Goals –
a – Repeat the passage on using past papers for revision from "You could get" to "types of questions.".
b – Write what follows next in the passage on using past papers for revision, carrying on from its final sentence.
# Start of Text segment
Also, as mentioned above, doing past papers can help you to plan how long to spend on each part of the exam. For example, if you have lots of short answer questions and then an essay at the end of the paper, it is worth knowing in advance how long you will need for the essay so you don’t run out of time in the exam.

How to use past papers for revision

There are many different ways of using past papers for revision rather than just sitting down in silence for the amount of time your exam will take and doing a ‘pretend exam’.

You could get a few past papers (try to save some for ‘pretend exams’ nearer the time) and pick out certain styles of question or questions on topics you know that you find particularly hard. For example, if you find defining key words easy but find questions where you have to apply your knowledge to a new situation difficult then focus on those types of questions.
# End of Text segment
# Start of Information shown
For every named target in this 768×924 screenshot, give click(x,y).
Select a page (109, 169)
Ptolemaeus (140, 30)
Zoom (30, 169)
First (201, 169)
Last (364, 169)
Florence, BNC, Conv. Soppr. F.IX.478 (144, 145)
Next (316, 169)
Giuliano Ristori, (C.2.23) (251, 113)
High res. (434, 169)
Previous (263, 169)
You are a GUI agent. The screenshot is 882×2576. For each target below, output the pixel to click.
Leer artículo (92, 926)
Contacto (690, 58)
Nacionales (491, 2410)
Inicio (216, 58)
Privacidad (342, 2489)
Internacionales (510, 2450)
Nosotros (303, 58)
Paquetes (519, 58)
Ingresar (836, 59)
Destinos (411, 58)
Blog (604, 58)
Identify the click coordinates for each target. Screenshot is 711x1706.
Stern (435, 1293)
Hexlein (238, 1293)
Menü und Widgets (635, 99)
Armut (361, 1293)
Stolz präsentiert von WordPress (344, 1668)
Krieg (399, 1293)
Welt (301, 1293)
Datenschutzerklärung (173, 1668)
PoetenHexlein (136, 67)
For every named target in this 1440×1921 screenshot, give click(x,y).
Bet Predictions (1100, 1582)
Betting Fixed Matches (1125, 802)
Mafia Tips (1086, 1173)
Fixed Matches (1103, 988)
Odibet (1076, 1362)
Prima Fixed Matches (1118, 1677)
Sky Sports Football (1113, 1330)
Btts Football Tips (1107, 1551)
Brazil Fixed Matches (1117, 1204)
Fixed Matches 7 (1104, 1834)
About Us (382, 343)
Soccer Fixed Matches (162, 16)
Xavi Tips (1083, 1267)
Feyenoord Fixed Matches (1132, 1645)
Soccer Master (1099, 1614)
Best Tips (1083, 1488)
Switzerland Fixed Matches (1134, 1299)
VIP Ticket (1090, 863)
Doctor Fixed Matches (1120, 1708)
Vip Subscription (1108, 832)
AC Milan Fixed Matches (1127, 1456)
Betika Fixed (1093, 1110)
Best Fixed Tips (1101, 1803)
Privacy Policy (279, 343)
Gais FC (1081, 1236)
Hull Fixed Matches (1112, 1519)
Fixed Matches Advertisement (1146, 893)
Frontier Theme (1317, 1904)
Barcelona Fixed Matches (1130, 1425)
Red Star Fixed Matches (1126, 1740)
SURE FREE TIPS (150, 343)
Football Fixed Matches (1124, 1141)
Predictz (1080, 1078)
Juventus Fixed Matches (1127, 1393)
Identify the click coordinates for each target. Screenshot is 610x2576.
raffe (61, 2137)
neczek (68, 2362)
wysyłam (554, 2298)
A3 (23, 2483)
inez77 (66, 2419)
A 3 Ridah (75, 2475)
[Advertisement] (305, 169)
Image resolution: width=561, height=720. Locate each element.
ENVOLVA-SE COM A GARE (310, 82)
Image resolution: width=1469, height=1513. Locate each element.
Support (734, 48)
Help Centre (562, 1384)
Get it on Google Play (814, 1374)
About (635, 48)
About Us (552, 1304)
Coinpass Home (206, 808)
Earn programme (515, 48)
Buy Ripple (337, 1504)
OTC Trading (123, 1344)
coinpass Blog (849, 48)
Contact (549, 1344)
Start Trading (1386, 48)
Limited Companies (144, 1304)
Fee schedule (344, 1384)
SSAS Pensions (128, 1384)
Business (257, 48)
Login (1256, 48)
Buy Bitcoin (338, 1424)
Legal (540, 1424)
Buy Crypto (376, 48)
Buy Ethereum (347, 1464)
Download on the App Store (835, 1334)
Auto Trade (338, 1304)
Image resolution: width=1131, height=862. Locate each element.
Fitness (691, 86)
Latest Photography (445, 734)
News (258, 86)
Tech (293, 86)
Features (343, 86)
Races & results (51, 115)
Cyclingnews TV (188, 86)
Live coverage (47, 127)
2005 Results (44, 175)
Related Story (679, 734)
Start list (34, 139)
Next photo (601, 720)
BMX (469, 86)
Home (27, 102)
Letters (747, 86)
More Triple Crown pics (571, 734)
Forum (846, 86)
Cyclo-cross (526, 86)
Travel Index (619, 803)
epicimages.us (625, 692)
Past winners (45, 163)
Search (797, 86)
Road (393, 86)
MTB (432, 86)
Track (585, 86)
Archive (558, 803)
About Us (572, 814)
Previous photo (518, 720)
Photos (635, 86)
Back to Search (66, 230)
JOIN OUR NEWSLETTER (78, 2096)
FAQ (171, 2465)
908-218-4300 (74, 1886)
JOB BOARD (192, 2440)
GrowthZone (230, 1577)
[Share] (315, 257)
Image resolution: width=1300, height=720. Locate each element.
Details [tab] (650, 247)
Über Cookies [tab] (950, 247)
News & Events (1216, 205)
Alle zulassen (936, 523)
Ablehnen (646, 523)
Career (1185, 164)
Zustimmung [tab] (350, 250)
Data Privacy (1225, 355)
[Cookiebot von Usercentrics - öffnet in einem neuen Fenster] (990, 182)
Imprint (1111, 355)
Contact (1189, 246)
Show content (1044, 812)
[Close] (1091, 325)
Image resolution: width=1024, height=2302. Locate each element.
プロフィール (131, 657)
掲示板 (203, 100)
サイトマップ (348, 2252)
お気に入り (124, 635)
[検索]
# End of Information shown
Responses per task –
a –
You could get a few past papers (try to save some for ‘pretend exams’ nearer the time) and pick out certain styles of question or questions on topics you know that you find particularly hard. For example, if you find defining key words easy but find questions where you have to apply your knowledge to a new situation difficult then focus on those types of questions.

b –
If you just want to see which areas you need to revise more then going through the paper and just bullet pointing what you would write for each question can be a good idea. You can then compare this to the mark scheme and see which areas need more revision. This is a good way to go through a whole paper to get an idea of the kinds of questions there will be without it taking too long…

You can also go through past papers with a friend who is doing the same exam and just discuss what you would write for each question. This is useful because not only is it more interesting than always revising on your own but it also allows you discuss any slightly harder questions together which might help you to work out what to write better than on your own.

Of course there is also the slightly less interesting but still very important method of doing a ‘pretend exam’ under exam conditions (no books/ notes/ distractions etc. and the right length of time). Even though this isn’t always the most interesting it is worth doing at least one or two papers like this for each exam, ideally once you have revised all the content. Marking your paper afterwards should allow you to get a rough idea of how well you might do in the exam and which areas you need to revise a bit more.


I hope you have found this useful – leave a comment to tell me how you like to use past papers for revision 🙂

Ellen Allsop

Hello! I'm Ellen Allsop, the creator of EAsy :)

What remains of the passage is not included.